Music was not simply the notes you wrote and played.
Madhavan
Rahman, familiar as he is with a variety of styles—classical, Sufi, and fusion and also light-music that is used for commercial cinema—created versions that would set new trends in cinema music and re-recording.
Madhavan
American researcher analyzes Rahman’s music

This was clearly analyzed by an American researcher, Natalie Sarrazin that day at Stanford when she deconstructed Bollywood music and dissected Rahman’s style to illustrate how Rahman set a new trend.

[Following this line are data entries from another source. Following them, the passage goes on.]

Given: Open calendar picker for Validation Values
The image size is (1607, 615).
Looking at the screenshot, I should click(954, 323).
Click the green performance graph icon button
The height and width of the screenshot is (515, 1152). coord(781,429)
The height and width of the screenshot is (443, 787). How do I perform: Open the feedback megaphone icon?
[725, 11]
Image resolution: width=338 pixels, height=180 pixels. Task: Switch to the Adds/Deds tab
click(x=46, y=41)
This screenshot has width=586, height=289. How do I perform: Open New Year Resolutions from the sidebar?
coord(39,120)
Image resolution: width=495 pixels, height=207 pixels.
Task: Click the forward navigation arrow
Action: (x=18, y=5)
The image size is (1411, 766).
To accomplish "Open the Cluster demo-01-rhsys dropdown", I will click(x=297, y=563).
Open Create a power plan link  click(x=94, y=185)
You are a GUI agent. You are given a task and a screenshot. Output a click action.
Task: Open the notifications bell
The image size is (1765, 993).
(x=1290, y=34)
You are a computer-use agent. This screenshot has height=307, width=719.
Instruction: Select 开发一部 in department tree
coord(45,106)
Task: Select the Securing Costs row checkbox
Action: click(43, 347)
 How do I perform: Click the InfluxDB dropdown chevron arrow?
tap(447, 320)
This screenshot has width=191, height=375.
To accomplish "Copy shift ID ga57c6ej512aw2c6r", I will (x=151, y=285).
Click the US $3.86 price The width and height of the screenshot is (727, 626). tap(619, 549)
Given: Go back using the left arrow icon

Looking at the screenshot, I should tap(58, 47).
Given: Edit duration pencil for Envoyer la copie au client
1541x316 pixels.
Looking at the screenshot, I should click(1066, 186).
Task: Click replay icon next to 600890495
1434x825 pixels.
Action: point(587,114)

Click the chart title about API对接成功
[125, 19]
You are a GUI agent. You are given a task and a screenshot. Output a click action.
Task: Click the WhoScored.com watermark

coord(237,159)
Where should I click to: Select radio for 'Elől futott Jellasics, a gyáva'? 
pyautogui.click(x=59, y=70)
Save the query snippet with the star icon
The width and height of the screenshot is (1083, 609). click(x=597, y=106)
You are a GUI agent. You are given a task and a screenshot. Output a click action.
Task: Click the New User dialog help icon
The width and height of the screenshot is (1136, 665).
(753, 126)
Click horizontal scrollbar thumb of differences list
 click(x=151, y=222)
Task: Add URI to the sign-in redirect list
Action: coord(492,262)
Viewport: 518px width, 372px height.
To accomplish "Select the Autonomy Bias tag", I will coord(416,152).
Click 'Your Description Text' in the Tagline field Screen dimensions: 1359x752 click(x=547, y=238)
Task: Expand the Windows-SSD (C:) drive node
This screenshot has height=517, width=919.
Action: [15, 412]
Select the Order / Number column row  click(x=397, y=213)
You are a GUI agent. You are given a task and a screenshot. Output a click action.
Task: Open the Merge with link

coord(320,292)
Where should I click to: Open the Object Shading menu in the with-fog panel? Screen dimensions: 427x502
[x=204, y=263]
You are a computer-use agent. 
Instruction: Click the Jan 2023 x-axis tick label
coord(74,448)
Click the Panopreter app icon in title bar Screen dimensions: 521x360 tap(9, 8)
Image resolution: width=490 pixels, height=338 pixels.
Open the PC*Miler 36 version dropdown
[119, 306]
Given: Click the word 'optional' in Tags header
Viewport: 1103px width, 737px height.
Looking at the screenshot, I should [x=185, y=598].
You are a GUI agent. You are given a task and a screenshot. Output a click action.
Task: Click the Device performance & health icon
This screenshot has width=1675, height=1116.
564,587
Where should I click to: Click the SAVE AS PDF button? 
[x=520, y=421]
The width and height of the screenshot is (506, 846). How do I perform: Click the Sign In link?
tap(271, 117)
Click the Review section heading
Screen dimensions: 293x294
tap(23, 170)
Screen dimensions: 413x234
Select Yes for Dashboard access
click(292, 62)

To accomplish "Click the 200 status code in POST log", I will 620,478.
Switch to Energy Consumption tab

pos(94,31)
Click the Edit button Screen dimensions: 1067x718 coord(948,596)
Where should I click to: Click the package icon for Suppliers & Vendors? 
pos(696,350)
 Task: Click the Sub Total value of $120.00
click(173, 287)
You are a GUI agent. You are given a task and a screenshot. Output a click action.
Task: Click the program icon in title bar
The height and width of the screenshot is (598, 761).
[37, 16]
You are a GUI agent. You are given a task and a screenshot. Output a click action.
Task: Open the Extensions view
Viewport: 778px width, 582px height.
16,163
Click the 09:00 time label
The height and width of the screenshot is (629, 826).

Says B S Prakash, recalling that day’s programme: Rahman changed the sound, utilizing new musical idioms that can be understood by Westerners and Indians alike, Natalie said.
The changes included disregarding old musical codes, layering instruments one at a time and using an almost minimalist approach to placing each sound thoughtfully and deliberately on a blank canvas. Example: Before the advent of Rahman it took a hundred violin plaintive strings to show the impending romance; a whole huge orchestra swept up emotions. Rahman had changed that. He had made street sounds respectable, made you listen to a single beat say the rice husk being pounded, to natural sounds of daily implements and so on. Natalie also illustrated all this with bits and pieces from movies old and new and it was like a university class with a difference: familiar images from Raj Kapoor to Anil Kapoor and tunes from Taal Se Taal Mila were the subject of the discourse.
Rahman: truly global

Rahman is truly a global music director today—working with Andrew Lloyd Weber, composing music for Lord of the Rings Musicals, Chinese movie Warriors of Heaven and Earth and the yet to come Elizabeth-II by Shekar Kapur.There is something in him and in his music that is totally beyond borders of nationality, religion and the humdrum traps of everyday world.
Madhavan
He is now going beyond even his names—Dileep Kumar, A R Rahman. He is now a synonym for music that captivates you whether you are an Indian or American or Chinese.